|Khoonming Ho||Lewis Lu|
For royalty withholding tax, lease rentals derived from aircraft and ship leasing businesses (excluding the interest portion under a finance lease arrangement), covered under the DTA's royalties article, are now subject to a reduced rate of withholding tax (WHT) of 5%, down from 7%.
For capital gains, the Protocol also provides clarifications that capital gains derived from shares trading where both the purchase and sale of shares in listed companies on a recognised exchange platform by either Hong Kong or China enterprises, will be exempt from tax in the jurisdiction where listed shares are transacted. Clarifications are also provided to permit an investment fund, established in Hong Kong, to be considered as tax resident in Hong Kong and therefore to be eligible for this listed shares relief in its own right.

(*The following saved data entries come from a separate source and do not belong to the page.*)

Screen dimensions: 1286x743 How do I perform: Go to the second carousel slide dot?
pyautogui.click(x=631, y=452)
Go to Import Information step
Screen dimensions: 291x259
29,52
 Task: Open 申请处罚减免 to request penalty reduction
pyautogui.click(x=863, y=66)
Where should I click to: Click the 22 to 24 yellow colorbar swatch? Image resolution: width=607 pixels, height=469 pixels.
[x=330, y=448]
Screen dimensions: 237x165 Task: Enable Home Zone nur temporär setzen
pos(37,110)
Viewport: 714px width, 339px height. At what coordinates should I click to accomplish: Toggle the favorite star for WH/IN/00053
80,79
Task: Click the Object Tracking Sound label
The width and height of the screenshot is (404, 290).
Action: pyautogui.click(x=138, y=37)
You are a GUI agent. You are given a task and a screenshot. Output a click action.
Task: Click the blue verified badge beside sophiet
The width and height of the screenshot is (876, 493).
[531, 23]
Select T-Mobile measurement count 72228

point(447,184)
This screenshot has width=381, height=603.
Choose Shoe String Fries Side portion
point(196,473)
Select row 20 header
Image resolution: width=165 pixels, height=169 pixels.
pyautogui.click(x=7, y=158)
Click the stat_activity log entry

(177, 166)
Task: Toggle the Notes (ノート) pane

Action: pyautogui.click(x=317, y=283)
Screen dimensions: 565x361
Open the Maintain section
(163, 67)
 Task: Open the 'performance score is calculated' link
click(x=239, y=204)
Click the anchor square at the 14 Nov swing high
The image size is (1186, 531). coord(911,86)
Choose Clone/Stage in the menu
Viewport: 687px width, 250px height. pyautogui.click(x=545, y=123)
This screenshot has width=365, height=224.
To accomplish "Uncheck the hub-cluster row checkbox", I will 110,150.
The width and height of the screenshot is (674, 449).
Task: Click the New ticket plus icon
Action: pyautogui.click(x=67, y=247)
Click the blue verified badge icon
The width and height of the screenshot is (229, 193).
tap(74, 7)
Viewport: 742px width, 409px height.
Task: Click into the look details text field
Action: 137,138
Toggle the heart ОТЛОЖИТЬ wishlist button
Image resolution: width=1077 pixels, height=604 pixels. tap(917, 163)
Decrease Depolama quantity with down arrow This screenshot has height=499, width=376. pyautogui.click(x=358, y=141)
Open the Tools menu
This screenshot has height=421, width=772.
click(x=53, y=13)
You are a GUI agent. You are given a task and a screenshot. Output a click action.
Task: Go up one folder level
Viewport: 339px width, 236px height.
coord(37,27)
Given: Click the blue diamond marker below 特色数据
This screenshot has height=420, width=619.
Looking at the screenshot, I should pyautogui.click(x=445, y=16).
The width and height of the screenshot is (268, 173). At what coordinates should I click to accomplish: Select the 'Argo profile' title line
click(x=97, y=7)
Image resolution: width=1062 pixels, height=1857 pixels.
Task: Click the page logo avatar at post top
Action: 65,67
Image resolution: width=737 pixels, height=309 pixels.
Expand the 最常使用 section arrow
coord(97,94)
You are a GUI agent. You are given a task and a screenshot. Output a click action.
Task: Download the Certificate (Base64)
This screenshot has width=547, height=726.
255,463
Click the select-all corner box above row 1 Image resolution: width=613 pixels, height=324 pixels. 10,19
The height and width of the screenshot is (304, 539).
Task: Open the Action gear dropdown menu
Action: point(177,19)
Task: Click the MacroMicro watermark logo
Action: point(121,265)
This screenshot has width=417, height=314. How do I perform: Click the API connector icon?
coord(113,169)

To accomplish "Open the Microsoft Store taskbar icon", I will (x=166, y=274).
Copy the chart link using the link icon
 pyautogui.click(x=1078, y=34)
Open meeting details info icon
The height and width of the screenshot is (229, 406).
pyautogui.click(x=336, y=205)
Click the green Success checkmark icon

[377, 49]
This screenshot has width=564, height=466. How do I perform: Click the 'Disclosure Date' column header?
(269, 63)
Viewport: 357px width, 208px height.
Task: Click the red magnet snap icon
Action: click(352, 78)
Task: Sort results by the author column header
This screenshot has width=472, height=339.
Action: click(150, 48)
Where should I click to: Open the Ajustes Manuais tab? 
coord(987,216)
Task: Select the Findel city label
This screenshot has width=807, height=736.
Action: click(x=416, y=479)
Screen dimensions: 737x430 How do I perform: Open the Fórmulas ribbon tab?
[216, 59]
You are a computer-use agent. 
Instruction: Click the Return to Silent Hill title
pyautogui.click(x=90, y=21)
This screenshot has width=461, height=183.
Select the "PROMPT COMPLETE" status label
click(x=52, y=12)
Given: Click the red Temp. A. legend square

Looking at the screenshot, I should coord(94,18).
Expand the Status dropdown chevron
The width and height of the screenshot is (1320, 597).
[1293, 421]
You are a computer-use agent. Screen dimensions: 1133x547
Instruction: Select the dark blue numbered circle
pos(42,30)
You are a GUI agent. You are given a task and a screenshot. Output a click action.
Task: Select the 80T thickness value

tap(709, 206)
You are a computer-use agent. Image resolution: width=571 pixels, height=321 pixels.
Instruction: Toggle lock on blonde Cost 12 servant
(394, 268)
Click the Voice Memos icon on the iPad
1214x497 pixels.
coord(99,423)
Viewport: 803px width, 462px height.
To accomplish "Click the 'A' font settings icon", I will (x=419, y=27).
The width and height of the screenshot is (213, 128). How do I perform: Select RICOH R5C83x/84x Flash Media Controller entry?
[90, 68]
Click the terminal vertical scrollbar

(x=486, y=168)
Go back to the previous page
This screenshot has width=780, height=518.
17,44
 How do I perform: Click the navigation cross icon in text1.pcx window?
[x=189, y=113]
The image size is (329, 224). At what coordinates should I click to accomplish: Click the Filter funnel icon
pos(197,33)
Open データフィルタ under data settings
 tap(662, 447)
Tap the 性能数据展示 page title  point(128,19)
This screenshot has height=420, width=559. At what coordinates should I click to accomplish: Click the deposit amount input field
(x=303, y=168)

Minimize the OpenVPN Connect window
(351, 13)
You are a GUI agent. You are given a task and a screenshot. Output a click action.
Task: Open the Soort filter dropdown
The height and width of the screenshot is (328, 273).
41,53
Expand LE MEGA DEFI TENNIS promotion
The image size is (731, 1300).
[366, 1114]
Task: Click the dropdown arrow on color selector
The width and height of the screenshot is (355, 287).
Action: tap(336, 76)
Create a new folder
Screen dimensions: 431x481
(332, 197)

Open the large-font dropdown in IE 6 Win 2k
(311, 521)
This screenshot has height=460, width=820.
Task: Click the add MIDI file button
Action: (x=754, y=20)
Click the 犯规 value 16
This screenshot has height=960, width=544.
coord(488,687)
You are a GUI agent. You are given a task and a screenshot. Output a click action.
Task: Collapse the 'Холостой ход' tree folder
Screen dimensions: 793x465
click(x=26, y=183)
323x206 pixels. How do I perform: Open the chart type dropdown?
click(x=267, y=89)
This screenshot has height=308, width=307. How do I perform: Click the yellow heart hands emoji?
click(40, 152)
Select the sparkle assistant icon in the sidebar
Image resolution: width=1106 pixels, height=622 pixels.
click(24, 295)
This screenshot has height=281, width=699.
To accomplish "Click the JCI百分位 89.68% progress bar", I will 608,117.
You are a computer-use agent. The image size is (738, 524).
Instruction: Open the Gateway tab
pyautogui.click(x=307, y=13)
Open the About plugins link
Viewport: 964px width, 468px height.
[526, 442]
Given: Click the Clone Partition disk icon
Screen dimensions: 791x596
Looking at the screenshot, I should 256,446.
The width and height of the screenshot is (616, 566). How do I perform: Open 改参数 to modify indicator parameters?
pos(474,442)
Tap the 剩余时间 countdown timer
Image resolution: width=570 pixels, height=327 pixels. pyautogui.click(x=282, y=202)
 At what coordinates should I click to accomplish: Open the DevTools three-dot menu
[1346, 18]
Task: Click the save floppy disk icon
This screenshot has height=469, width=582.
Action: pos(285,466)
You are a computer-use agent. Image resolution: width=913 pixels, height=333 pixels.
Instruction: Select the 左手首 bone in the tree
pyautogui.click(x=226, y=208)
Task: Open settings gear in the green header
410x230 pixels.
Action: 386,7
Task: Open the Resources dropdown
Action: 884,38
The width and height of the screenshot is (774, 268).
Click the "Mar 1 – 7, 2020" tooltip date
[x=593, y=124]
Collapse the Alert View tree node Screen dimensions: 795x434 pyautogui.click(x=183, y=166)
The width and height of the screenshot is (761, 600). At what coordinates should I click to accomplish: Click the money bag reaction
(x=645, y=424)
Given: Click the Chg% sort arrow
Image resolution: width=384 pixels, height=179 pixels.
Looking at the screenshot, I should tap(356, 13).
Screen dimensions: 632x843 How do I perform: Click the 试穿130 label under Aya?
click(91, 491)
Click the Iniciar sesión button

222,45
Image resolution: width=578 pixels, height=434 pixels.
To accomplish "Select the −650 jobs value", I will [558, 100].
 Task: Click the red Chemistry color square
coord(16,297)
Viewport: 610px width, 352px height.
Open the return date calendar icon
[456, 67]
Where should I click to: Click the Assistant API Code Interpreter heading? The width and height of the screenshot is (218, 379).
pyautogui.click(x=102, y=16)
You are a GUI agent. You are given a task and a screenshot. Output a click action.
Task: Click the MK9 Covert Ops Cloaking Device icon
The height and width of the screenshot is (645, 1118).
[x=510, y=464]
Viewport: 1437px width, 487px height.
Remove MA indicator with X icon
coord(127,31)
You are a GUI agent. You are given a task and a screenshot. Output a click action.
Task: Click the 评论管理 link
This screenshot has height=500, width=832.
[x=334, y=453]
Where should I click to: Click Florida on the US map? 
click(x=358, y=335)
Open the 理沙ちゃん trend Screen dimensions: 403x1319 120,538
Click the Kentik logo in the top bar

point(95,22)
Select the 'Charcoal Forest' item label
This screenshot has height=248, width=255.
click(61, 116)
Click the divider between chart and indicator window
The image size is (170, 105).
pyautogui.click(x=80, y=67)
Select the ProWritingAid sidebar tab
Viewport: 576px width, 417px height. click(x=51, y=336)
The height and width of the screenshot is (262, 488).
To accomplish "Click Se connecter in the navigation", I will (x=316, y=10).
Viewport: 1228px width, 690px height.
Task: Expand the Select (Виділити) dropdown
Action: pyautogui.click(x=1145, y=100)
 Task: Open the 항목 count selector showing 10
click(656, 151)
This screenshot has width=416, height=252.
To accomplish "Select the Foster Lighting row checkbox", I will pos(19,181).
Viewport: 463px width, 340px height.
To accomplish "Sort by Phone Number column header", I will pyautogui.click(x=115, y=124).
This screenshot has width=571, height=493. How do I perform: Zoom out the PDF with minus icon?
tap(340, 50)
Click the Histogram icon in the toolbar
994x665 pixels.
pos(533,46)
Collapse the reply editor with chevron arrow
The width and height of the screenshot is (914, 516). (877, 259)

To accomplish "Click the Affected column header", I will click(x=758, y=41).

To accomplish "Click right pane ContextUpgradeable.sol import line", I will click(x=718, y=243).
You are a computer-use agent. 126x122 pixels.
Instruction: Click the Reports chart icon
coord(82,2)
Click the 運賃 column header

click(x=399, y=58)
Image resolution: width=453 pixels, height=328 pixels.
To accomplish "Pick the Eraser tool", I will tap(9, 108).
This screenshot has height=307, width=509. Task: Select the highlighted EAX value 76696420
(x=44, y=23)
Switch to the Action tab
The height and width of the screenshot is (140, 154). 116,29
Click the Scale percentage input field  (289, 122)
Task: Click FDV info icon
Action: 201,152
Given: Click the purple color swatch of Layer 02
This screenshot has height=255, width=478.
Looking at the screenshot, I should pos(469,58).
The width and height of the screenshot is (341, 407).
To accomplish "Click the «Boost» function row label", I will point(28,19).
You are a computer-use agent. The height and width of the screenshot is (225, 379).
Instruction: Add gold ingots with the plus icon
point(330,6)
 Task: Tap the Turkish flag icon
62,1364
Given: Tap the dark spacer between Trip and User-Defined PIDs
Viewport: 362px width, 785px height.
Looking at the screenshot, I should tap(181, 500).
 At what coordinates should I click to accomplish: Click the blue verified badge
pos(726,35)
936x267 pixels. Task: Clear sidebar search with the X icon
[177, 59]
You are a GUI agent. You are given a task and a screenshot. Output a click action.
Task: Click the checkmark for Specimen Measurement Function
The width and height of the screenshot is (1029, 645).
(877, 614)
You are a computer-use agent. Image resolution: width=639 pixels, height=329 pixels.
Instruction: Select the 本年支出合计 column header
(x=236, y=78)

And for treaty abuse and exchange of information, as has been the trend for new and updated DTAs of China over the past three years, the Protocol inserts anti-avoidance rules in the dividend, interest, royalties and capital gains articles providing that DTA benefits will not be available if the main purpose for entering into an arrangement was to secure a more favorable tax position. The Protocol also extends the definition of PRC taxes subject to the exchange of information article under the DTA to include VAT, consumption tax, business tax, land appreciation tax and real estate tax.
The Protocol is highly advantageous to Hong Kong and the revised DTA offers significant comparable benefits to Hong Kong enterprises conducting cross-border investments and business activities with the mainland. In addition, it follows China's general DTA update policy and is aligned with China's recent focus on BEPS.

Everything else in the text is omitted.